** Opening Extracted records block **

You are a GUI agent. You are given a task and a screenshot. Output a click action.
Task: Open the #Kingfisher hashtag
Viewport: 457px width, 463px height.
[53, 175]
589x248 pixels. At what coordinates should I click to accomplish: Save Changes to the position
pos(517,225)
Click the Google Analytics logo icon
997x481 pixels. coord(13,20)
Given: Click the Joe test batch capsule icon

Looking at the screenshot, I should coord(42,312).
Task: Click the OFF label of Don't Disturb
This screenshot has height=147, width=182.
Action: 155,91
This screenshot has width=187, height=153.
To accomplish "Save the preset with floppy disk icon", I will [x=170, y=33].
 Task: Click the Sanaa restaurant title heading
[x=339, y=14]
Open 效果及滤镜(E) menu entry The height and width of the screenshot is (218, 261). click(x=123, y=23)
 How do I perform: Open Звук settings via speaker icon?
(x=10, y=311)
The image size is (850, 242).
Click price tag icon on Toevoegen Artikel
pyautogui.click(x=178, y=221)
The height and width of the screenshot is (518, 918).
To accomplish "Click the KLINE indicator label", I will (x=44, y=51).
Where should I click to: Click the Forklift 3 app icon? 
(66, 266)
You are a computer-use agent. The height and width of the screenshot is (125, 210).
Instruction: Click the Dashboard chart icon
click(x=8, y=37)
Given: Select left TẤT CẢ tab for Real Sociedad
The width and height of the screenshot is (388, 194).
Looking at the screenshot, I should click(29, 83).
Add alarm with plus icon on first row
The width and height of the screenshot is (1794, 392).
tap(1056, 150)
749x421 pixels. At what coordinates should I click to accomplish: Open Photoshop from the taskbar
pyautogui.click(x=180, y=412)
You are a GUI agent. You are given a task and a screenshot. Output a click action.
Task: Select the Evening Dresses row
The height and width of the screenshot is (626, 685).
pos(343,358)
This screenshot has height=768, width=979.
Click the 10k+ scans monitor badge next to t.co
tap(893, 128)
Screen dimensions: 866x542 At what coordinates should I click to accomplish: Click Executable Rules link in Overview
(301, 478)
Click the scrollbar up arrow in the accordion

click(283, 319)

** Closing Extracted records block **

Task to carry out ::
For each line above that contains "will", make a copy.

Task answer ::
To accomplish "Save the preset with floppy disk icon", I will [x=170, y=33].
To accomplish "Click the KLINE indicator label", I will (x=44, y=51).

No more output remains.